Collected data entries
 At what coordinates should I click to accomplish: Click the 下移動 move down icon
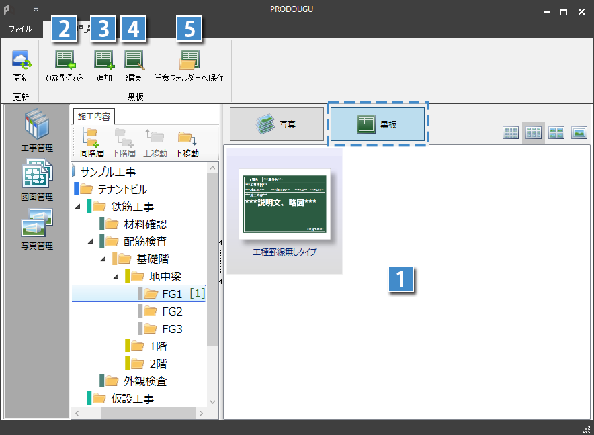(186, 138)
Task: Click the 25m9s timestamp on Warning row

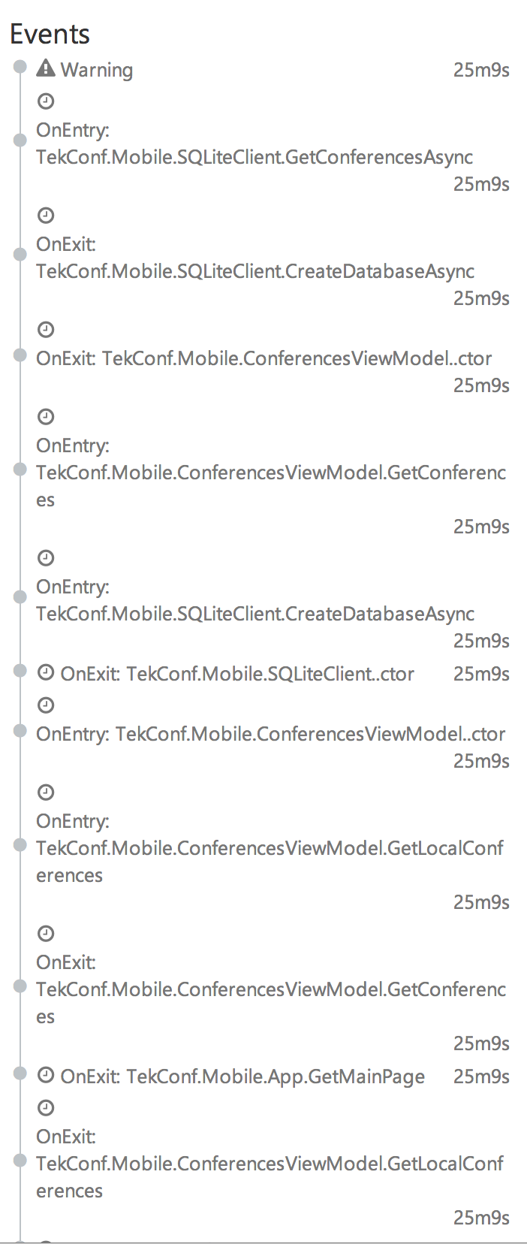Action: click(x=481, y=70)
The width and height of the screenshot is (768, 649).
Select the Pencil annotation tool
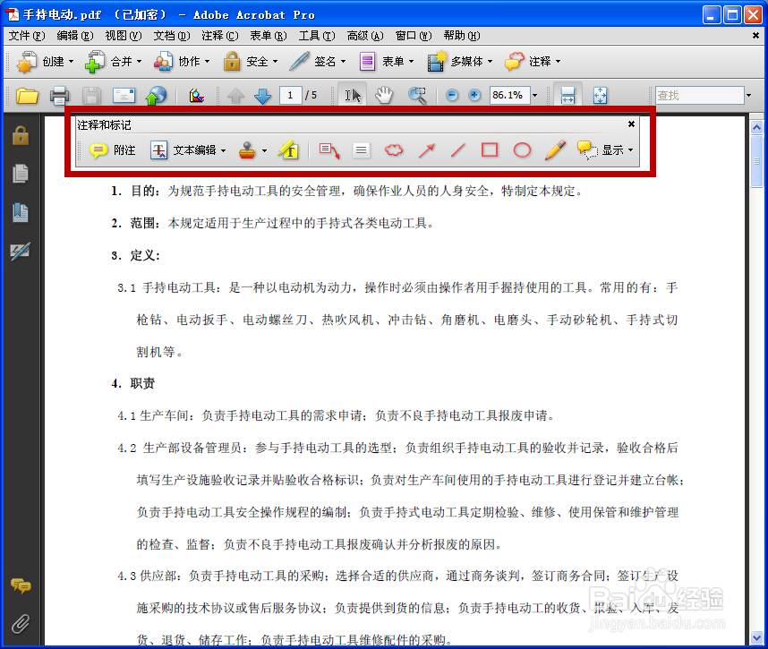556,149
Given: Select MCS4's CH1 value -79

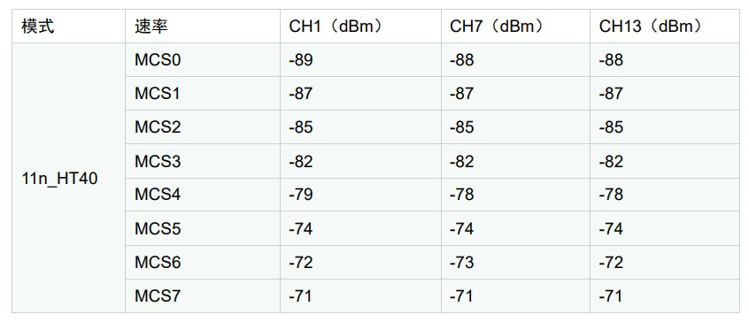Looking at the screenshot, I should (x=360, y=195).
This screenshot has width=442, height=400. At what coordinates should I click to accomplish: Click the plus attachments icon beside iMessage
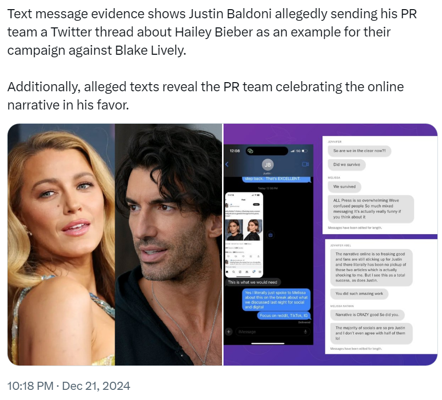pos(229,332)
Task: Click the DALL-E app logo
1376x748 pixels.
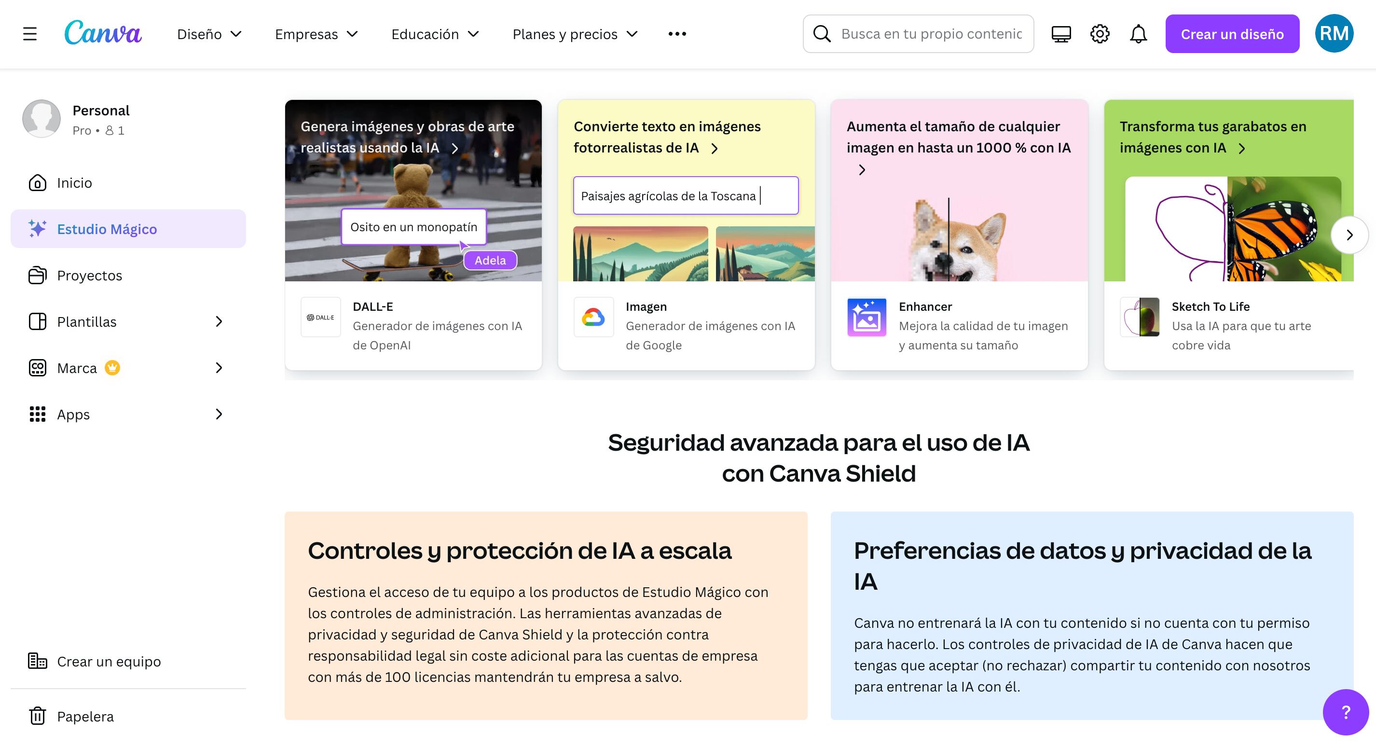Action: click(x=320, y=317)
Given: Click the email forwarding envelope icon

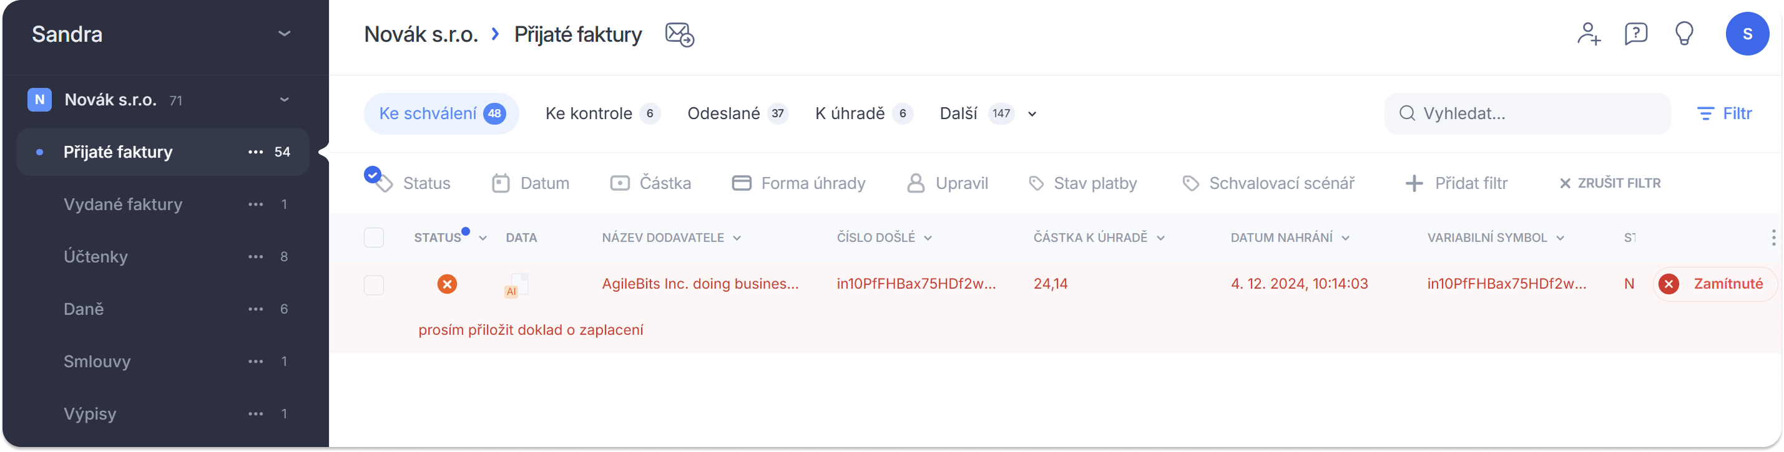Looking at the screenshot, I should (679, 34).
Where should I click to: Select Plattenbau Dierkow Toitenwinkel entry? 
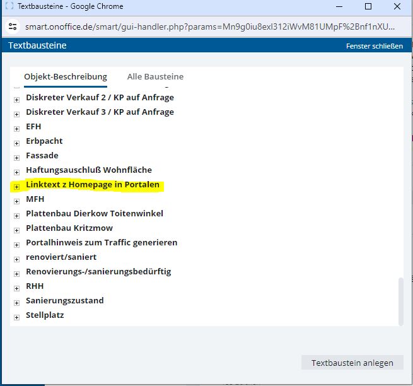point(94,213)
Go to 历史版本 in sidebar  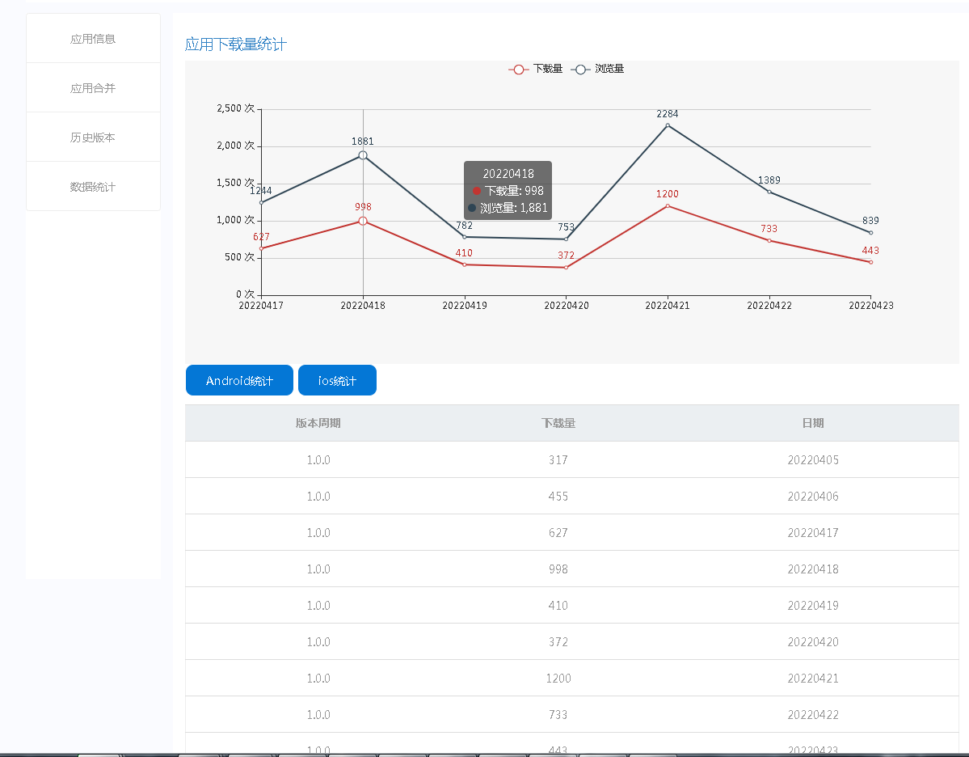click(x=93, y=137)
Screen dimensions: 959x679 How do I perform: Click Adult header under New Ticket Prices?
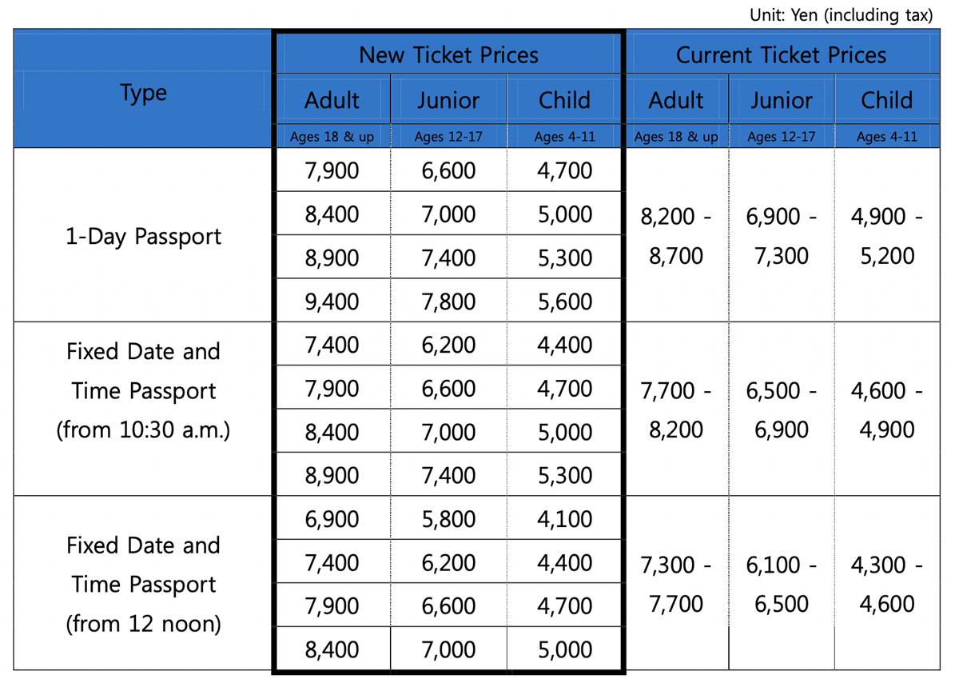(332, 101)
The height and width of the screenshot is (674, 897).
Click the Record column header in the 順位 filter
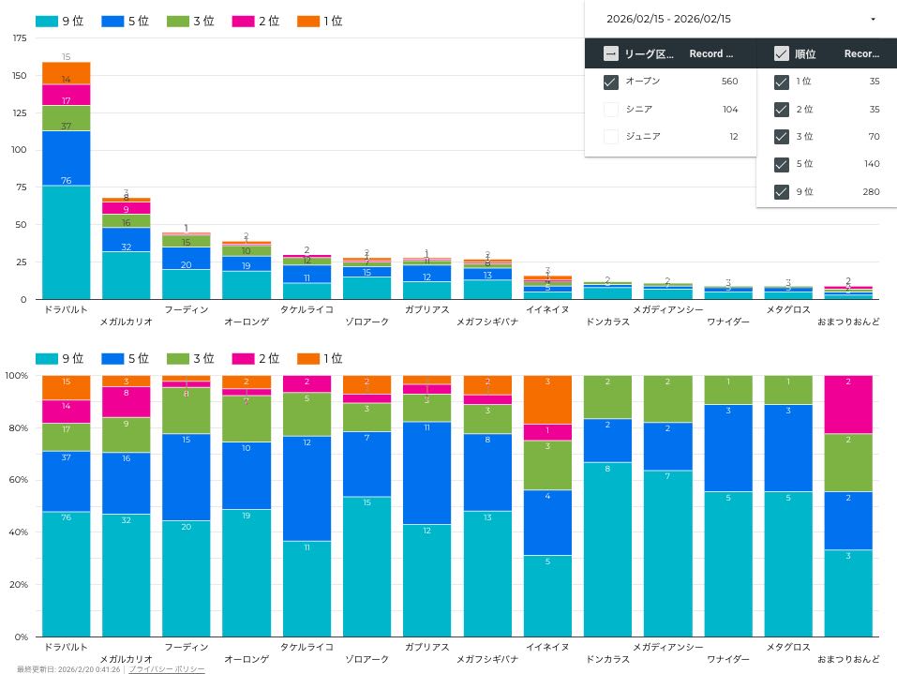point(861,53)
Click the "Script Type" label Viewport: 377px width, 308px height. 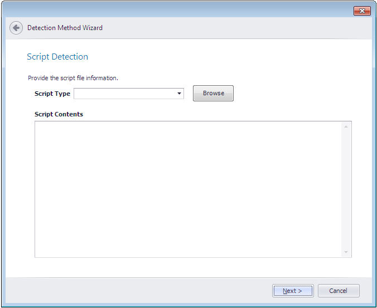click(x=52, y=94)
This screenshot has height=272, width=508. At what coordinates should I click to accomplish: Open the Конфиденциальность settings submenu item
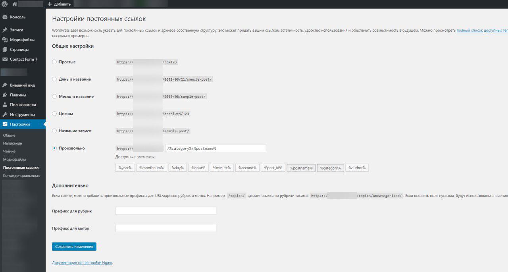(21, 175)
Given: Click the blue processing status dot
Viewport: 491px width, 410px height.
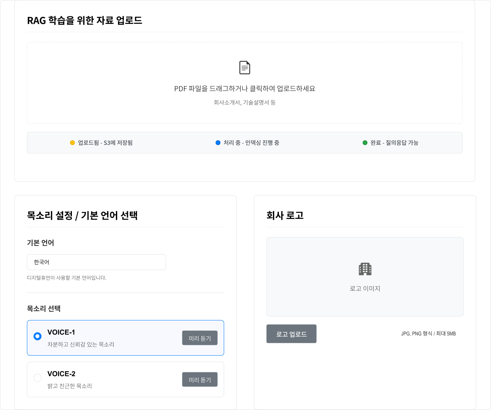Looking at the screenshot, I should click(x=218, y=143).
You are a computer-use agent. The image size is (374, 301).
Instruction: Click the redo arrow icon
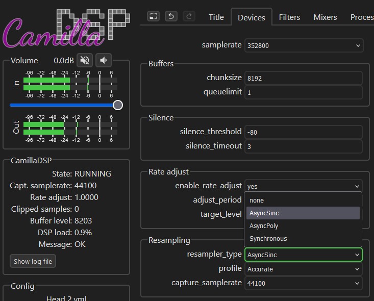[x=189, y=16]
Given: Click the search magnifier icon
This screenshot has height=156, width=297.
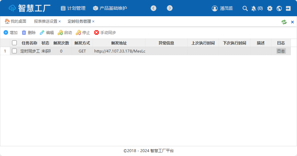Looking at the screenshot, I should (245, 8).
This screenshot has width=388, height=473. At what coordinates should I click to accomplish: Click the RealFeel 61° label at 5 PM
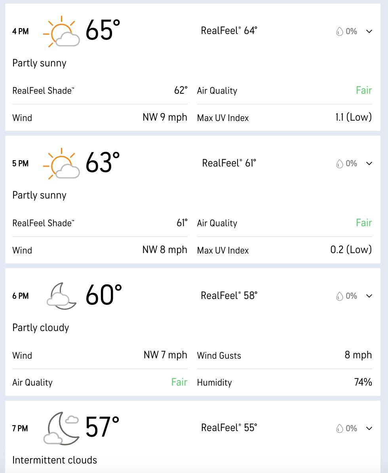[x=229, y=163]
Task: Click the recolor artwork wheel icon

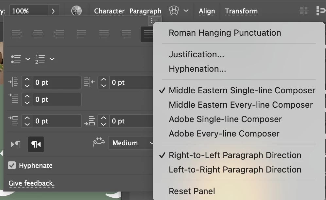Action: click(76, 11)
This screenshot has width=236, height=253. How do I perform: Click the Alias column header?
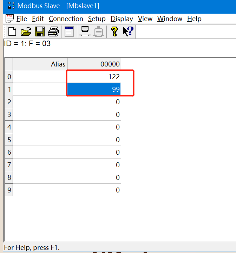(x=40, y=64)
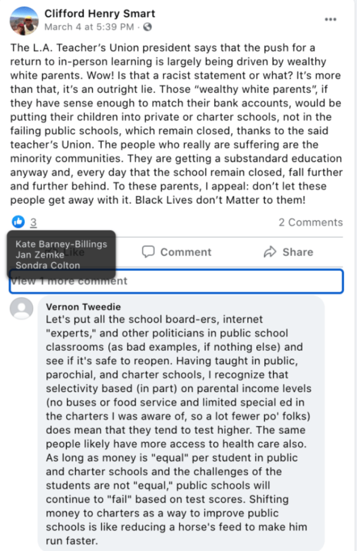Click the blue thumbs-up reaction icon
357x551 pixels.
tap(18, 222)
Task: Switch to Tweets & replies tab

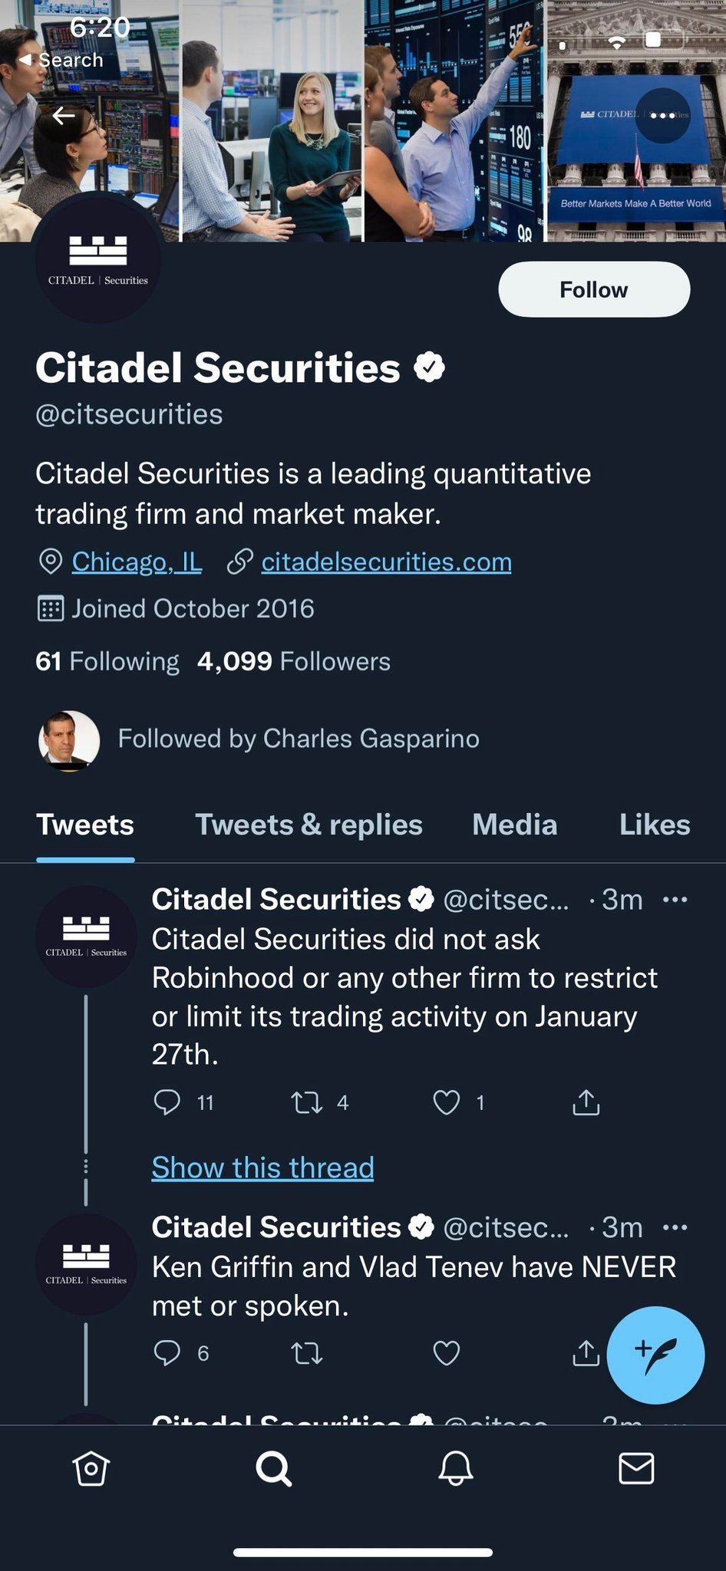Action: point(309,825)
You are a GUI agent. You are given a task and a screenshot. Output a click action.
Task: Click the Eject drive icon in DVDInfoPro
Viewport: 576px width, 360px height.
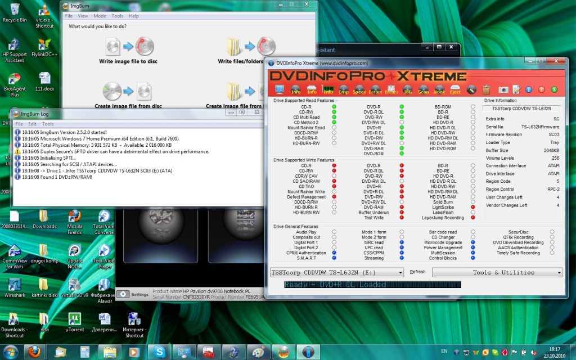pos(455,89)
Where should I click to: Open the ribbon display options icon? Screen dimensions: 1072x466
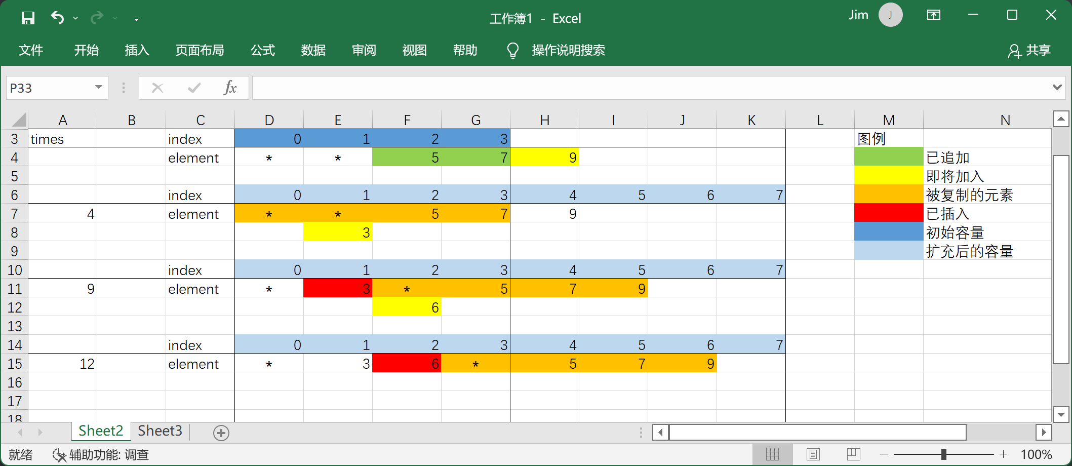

**What to do:** Final task for the records above: print exactly the lines from the one that contains "You are a GUI" through the last line, both ends included, pictures excluded.

**Exercise result:**
You are a GUI agent. You are given a task and a screenshot. Output a click action.
Task: Click the Eject drive icon in DVDInfoPro
Viewport: 576px width, 360px height.
pos(455,89)
Where should I click to: Open the ribbon display options icon? Screen dimensions: 1072x466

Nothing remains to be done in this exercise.